Una IPO es el proceso por el cual una empresa privada empieza a vender acciones en el mercado bursátil. En este caso, SpaceX colocó más de 555 millones de acciones Clase A a un precio inicial de US$ 135 por unidad, con una recaudación bruta cercana a los US$ 75.000 millones. La acción tuvo una fuerte demanda en su primera jornada de negociación y cerró por encima de los US$ 160, lo que llevó la valuación de mercado de la compañía por encima de los dos billones de dólares. La magnitud de la operación ubica a SpaceX no solo como una empresa espacial, sino como uno de los grandes activos tecnológicos globales.
El atractivo de invertir en SpaceX
SpaceX tiene una base operativa fundada sobre el transporte espacial: la empresa fabrica y lanza cohetes reutilizables Falcon 9 y Falcon Heavy, además de cápsulas Dragon para carga y tripulación. La reutilización de primeras etapas le permitió reducir costos, aumentar la frecuencia de lanzamiento y captar contratos comerciales, militares y científicos.

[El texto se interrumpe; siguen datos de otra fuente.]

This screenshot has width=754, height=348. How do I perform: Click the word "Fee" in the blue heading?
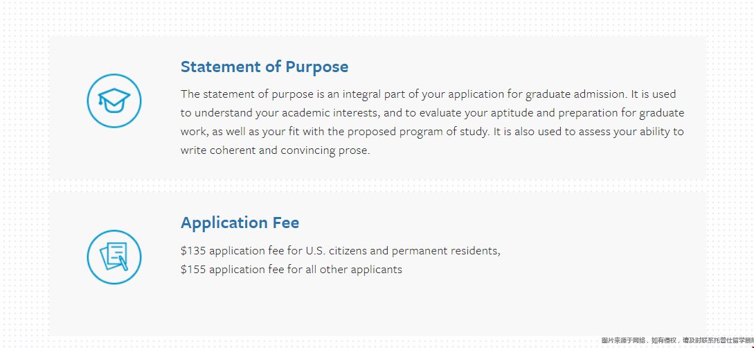coord(286,223)
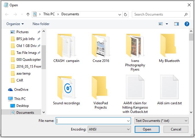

A eso se suma Starlink, su constelación de satélites en órbita baja destinada a ofrecer internet de banda ancha, que se convirtió en el principal motor económico de la compañía. En paralelo, SpaceX sostiene el desarrollo de Starship, un sistema completamente reutilizable pensado para transportar grandes cargas, misiones lunares y, en el largo plazo, vuelos hacia Marte.
Por su parte, la salida a Bolsa también abre preguntas sobre el valor real de la empresa, ya que SpaceX llega al mercado con una posición dominante en lanzamientos orbitales y con una red satelital global que ya funciona como infraestructura crítica en telecomunicaciones. Su valuación incorpora expectativas muy ambiciosas, como el crecimiento de Starlink, nuevos contratos gubernamentales, despliegue de Starship y posibles negocios vinculados a inteligencia artificial, comunicaciones directas a celulares y servicios orbitales. Para los inversores, la apuesta apunta más a la posibilidad de que SpaceX se convierta en una plataforma industrial y tecnológica de largo alcance.

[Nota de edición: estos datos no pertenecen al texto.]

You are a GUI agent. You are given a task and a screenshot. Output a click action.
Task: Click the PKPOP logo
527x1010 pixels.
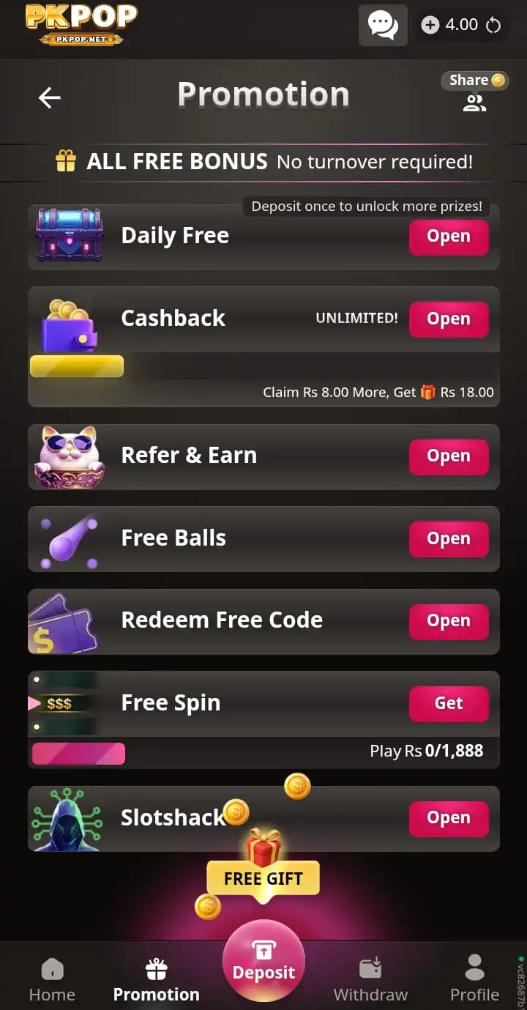click(81, 24)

La operación, sin embargo, no implica una apertura total del control corporativo. La estructura accionaria mantiene acciones Clase B con mayor poder de voto, lo que conserva una influencia central de Elon Musk y de los principales accionistas internos sobre las decisiones estratégicas. Esa concentración será observada de cerca por el mercado, sobre todo porque SpaceX combina negocios regulados, contratos de defensa, infraestructura de comunicaciones y proyectos de alto riesgo técnico. La IPO no cambia la naturaleza de la empresa: la vuelve pública, pero sigue siendo una apuesta de enorme escala sobre el futuro del acceso al espacio.